As always, credit insurers are simply doing their job.
There are numerous examples of credit insurers maintaining cover for their customers’ trade way beyond the early signs of a buyer’s impending demise. Credit insurers withdraw cover on buyers only as a last – not a first – resort.
What’s more, credit insurers are just that – insurers – and not finance houses. It isn’t their role to shore up ailing or failing businesses: that may be the job of those businesses’ banks or investors, but not of a credit insurer whose customers have chosen to trade with those businesses. The credit insurer is there to guide the customer towards good risks and away from deals that are likely to end in tears.
And, if there is the risk of cover being withdrawn, buyers can help themselves by keeping their lines of communication with credit insurers open.
While, in relatively benign economic times, credit insurers may be willing to make some assumptions about a buyer’s financial status, in the current climate it has become necessary to look more closely at a buyer’s books in order to assess the risk. Buyers can help to keep their doors open to continuing trade by making those books available to credit insurers.
How is a credit insurer’s role affected by the economic downturn?
It’s tougher. The rapidity of change in the global economy makes it imperative that credit insurers monitor risks constantly, not just regularly – ‘real time’ risk assessment, if you like.
Of course, while, as always, the insurer will steer customers away from unacceptable risk, they are committed to settle valid claims and to recover unpaid debt on their customers’ behalf. And make no mistake; credit insurers’ claims and collection departments are working flat out at the moment.
The take-up of credit insurance too has grown over recent years and the current crisis has added impetus to this. That also puts the number of deals that can no longer be covered in perspective, as the value of insured contracts is actually growing exponentially.
And, as has always been the case, credit insurance not only protects the customer’s sales, but eases the way to bank finance (as the bank’s investment is assured) - and allows the seller to offer attractive credit terms: a must in any competitive market. Without the safety net of credit insurance, that seller would have to either get cash up front or stipulate the security of, say, letter of credit – neither option likely to appeal to a potential buyer… and at the moment, at least, it’s a buyer’s market.
That doesn’t mean that sometimes some form of security won’t attach to an insured contract – it depends on the level and nature of the risk. But the aim of a credit insurer is, wherever possible, to find a way to say ‘yes’, not ‘no’.

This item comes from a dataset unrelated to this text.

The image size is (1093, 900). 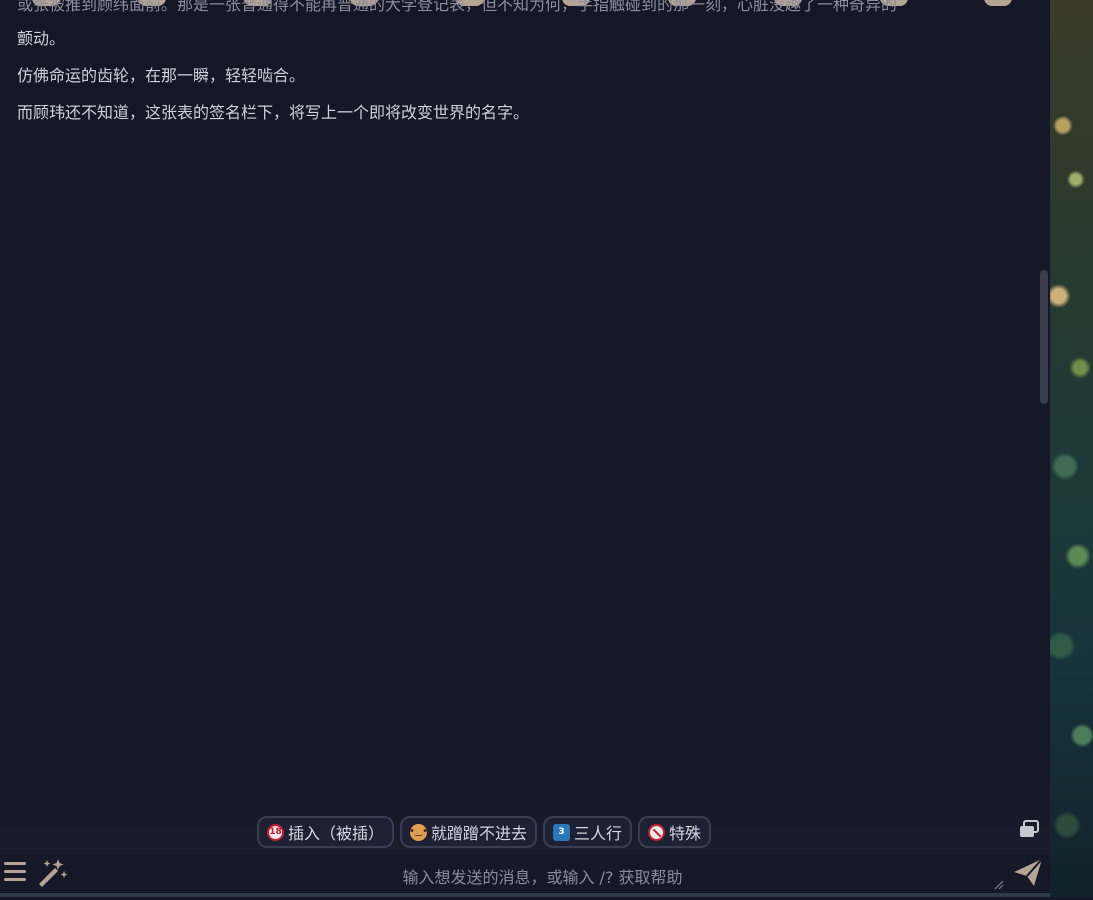 I want to click on quick-reply-button: •‿• 就蹭蹭不进去, so click(x=469, y=832).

So the true picture that emerges is of credit insurers continuing to do what they have always done – act in their customers’ best interests.
What’s needed is better communication and understanding of credit insurance
It’s clear that that some people simply don’t fully understand the role of the credit insurer. And maybe that’s an indictment of the insurers’ powers of communication.
But thanks to the ‘credit crunch’ that will hopefully change. Insurer’s will see that it’s in their own interest to explain better what they do and why, and businesses, politicians and media alike will find it a fruitful exercise to listen.
In the mind of many in the media, for instance, trade credit insurance equals trade credit. In other words, there’s a false impression that the role of the credit insurer is to step in and provide finance to businesses when the banks fail to do so.
While credit insurers don’t themselves provide finance, they can help a business secure trade credit when banks accepts credit insured receivables as a more secure asset. And credit insurance is now more than ever a vital weapon against the global downturn.
Atradius’ aim is always to help businesses manage risk and concentrate on profitable outlets for their products and services, and to assist our clients trade safely in a challenging and changing business environment.